§ WHAT YOU ARE ASKED TO DO
Lines before the one holding "Viewport: 1072px width, 584px height." are not wanted. Please copy that line and everything after it to the end of the records, exactly, skipping pictures.

§ SUPPLIED INFORMATION
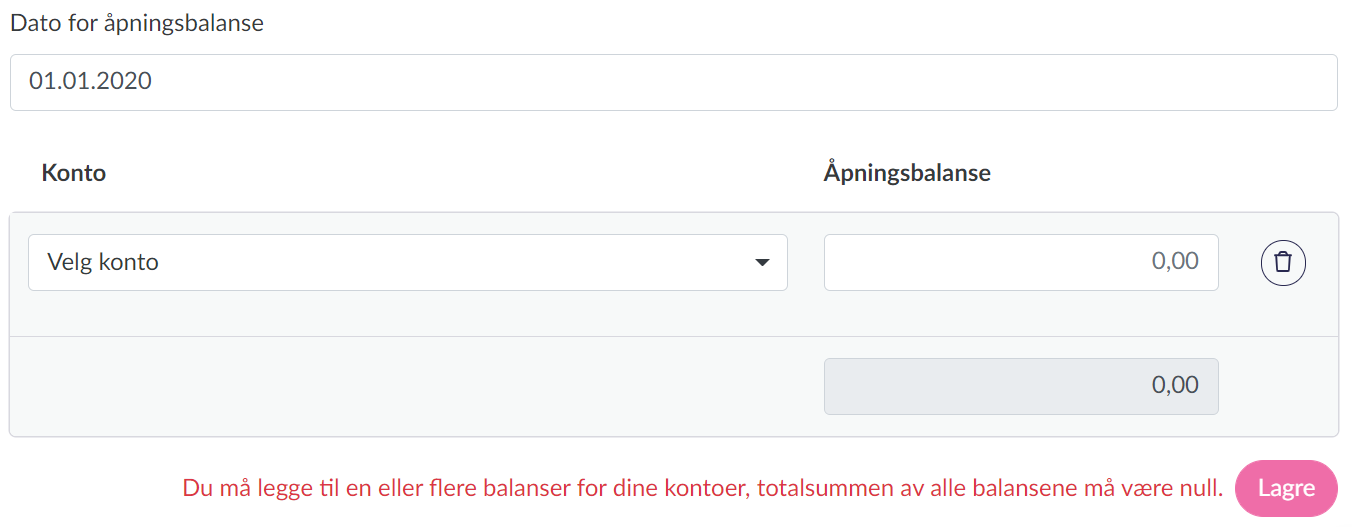This screenshot has height=527, width=1352.
Task: Click the greyed-out total sum field
Action: [x=1020, y=386]
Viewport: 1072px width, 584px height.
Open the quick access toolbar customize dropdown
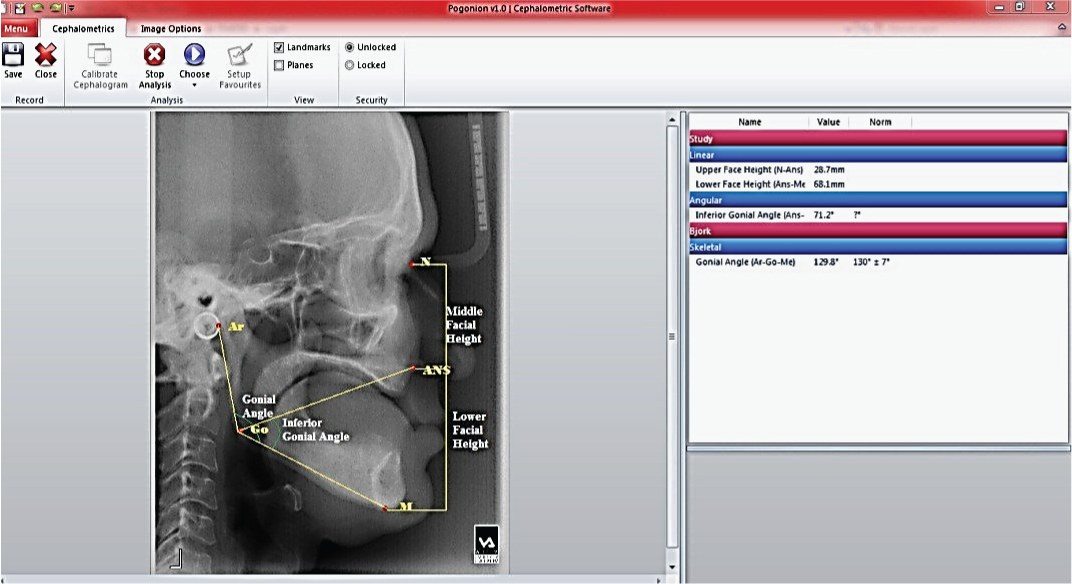pos(71,8)
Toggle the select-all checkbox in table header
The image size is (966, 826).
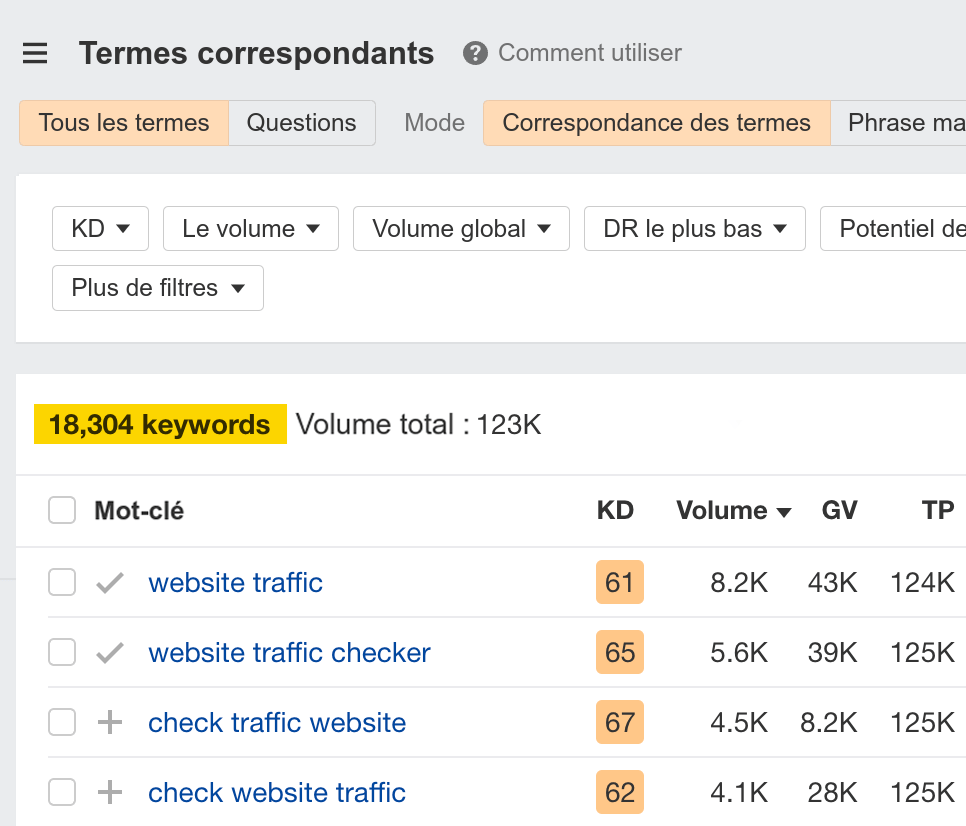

§ RESULT FOR THIS TASK
Viewport: 1072px width, 584px height.
Open the quick access toolbar customize dropdown
pos(71,8)
Toggle the select-all checkbox in table header
The image size is (966, 826).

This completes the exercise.